Padilla Miguel A, Divers Jasmin
Old Dominion University, Norfolk, VA, USA.
Wake Forest School of Medicine, Winston-Salem, NC, USA.
Educ Psychol Meas. 2016 Jun;76(3):436-453. doi: 10.1177/0013164415593776. Epub 2015 Jul 8.
Coefficient omega and alpha are both measures of the composite reliability for a set of items. Unlike coefficient alpha, coefficient omega remains unbiased with congeneric items with uncorrelated errors. Despite this ability, coefficient omega is not as widely used and cited in the literature as coefficient alpha. Reasons for coefficient omega's underutilization include a limited knowledge of its statistical properties. However, consistent efforts to understand the statistical properties of coefficient omega can help improve its utilization in research efforts. Here, six approaches for estimating confidence intervals for coefficient omega with unidimensional congeneric items were evaluated through a Monte Carlo simulation. The evaluations were made through simulation conditions that mimic realistic conditions that investigators are likely to face in applied work, including items that are not normally distributed and small sample size(s). Overall, the normal theory bootstrap confidence interval had the best performance across all simulation conditions that included sample sizes less than 100. However, most methods had sound coverage with sample sizes of 100 or more.

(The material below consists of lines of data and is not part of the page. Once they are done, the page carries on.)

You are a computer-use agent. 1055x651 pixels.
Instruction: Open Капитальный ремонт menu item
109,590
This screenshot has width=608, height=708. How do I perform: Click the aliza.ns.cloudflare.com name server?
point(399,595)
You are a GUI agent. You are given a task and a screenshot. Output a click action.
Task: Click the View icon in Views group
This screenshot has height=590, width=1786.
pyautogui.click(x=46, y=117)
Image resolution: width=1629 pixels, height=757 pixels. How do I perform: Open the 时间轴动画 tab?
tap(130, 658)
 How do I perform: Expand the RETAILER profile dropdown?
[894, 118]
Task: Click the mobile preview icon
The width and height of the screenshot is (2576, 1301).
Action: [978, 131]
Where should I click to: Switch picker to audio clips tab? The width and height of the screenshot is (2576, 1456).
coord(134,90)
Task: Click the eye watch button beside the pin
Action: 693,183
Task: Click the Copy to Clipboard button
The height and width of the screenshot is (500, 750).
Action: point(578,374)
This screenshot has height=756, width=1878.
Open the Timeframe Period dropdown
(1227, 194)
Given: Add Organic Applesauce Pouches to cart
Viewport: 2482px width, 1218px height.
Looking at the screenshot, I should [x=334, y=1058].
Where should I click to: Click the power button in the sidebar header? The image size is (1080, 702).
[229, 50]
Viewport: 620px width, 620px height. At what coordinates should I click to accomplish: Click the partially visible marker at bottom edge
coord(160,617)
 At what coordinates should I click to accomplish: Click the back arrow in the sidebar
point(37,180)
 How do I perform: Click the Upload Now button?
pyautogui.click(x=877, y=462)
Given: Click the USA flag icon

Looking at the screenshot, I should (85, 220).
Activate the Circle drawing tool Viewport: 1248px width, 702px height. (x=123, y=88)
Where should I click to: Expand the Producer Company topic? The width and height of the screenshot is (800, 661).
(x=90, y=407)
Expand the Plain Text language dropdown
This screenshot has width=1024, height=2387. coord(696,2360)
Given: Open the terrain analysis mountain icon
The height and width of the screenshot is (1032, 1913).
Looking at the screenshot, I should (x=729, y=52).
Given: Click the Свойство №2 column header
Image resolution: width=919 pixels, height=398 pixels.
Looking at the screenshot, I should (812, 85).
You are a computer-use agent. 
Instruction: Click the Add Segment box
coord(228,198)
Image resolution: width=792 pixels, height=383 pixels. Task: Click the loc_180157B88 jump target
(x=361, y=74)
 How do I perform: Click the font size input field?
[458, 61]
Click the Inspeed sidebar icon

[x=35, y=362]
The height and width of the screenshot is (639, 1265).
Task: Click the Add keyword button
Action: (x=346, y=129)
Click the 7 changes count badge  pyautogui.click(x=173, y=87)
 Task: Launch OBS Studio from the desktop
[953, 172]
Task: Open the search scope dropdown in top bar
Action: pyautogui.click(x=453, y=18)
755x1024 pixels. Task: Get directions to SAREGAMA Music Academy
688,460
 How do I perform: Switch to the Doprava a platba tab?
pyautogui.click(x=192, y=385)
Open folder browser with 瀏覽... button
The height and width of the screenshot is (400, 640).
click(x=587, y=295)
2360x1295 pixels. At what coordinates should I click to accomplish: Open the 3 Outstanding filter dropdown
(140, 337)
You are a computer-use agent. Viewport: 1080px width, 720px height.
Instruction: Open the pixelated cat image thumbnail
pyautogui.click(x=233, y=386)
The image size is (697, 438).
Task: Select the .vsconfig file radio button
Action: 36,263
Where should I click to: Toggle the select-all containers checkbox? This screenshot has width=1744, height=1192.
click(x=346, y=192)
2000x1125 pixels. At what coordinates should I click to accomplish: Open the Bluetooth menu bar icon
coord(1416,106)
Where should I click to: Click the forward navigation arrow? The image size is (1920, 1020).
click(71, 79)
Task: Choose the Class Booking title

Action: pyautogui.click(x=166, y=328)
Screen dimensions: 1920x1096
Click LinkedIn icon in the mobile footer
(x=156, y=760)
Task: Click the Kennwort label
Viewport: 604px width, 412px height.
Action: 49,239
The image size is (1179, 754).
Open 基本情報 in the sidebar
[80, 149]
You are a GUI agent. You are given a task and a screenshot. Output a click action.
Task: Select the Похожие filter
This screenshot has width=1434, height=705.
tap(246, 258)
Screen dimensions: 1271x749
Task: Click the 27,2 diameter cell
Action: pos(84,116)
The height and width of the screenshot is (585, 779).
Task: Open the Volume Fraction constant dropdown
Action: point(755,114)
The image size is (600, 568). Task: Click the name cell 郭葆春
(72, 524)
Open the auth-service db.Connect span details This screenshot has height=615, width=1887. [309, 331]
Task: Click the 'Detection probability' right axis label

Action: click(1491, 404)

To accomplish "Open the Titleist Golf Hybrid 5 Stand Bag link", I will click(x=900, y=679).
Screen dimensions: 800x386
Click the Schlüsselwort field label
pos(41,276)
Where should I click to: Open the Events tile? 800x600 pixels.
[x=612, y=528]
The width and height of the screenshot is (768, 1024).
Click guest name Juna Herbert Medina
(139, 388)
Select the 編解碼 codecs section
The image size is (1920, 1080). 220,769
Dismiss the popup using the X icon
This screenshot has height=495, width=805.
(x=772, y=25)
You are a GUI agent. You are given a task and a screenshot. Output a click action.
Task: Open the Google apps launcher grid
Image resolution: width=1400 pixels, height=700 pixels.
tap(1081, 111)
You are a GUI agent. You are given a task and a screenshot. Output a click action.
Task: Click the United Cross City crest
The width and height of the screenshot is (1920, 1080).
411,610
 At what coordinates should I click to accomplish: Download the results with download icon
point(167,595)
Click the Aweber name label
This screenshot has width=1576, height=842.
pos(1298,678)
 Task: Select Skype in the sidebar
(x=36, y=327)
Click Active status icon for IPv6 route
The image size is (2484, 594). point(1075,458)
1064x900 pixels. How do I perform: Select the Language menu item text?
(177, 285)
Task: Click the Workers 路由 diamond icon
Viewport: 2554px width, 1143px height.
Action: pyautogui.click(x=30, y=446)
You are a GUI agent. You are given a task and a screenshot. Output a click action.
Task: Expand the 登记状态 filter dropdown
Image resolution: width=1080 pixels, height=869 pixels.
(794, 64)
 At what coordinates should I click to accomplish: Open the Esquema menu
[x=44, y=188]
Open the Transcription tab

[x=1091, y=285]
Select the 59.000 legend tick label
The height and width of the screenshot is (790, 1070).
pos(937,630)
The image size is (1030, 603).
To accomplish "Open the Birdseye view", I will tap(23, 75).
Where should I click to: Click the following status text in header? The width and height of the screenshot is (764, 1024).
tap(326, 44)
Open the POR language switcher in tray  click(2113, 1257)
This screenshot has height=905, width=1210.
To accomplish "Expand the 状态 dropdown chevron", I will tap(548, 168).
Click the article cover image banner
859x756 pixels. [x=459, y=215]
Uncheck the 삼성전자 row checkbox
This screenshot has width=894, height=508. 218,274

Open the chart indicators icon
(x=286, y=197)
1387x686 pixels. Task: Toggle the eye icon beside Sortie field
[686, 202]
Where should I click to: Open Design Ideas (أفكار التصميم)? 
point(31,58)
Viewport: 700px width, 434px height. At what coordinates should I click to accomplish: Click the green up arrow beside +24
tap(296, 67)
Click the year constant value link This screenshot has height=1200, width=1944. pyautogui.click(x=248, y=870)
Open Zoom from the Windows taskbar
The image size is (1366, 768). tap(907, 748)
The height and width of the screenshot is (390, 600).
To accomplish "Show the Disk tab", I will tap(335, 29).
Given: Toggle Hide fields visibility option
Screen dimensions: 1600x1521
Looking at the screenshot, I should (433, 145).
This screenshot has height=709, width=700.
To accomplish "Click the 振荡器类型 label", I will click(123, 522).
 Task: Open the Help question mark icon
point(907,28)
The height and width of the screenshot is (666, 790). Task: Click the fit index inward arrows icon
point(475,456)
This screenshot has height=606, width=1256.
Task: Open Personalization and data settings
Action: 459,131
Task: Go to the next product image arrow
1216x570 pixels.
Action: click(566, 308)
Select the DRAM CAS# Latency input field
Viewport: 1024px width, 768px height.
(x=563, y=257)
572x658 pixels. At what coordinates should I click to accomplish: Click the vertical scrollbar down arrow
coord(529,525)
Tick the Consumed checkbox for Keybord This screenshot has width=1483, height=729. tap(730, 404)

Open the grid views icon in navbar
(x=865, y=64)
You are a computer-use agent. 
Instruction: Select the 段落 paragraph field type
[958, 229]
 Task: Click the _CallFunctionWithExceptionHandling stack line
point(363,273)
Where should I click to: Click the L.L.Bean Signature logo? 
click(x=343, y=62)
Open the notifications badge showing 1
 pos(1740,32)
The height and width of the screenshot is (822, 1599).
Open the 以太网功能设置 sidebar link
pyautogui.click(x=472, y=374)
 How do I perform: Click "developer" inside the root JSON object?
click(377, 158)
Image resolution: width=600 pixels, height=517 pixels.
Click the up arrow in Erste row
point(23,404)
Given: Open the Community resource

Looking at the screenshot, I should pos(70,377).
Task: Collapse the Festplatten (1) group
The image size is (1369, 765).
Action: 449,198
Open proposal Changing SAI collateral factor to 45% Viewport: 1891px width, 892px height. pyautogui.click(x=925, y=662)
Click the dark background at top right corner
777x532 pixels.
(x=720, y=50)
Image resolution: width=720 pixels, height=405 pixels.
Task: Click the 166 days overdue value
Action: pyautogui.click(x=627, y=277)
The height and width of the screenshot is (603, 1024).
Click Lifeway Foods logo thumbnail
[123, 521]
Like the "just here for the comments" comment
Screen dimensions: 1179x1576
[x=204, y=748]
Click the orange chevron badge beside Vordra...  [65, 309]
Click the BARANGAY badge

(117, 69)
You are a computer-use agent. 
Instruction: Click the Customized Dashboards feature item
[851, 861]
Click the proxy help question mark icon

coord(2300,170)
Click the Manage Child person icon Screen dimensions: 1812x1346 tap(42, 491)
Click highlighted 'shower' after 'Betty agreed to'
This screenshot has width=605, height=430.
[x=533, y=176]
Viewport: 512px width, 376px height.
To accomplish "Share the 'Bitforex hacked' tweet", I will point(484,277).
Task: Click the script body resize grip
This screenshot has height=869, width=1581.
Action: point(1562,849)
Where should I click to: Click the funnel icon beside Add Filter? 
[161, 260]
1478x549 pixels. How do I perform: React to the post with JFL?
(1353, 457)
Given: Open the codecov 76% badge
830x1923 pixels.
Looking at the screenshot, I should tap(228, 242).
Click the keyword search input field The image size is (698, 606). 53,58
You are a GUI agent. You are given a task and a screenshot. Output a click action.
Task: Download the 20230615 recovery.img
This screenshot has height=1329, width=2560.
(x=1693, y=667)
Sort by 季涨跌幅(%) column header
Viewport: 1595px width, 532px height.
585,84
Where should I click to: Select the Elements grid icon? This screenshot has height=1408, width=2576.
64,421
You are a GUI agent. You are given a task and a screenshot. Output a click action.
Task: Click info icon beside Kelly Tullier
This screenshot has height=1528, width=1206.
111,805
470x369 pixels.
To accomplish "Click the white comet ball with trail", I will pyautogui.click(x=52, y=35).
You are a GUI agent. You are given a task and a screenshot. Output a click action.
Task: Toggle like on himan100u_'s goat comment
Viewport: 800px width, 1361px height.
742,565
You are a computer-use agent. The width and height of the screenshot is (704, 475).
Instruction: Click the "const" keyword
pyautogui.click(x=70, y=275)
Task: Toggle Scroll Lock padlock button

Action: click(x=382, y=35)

系数ω和α都是一组项目的组合信度的度量指标。与系数α不同,系数ω对于具有不相关误差的同类项目仍然保持无偏性。尽管有此特性,但系数ω在文献中的使用和引用不如系数α广泛。系数ω未得到充分利用的原因包括对其统计特性的了解有限。然而,持续努力理解系数ω的统计特性有助于提高其在研究工作中的利用率。在此,通过蒙特卡罗模拟评估了六种用于估计具有单维同类项目的系数ω的置信区间的方法。评估是通过模拟类似于研究人员在实际工作中可能面临的现实条件进行的,包括非正态分布的项目和小样本量。总体而言,在所有包括样本量小于100的模拟条件下,正态理论自助置信区间表现最佳。然而,对于样本量为100或更多的情况,大多数方法都具有良好的覆盖率。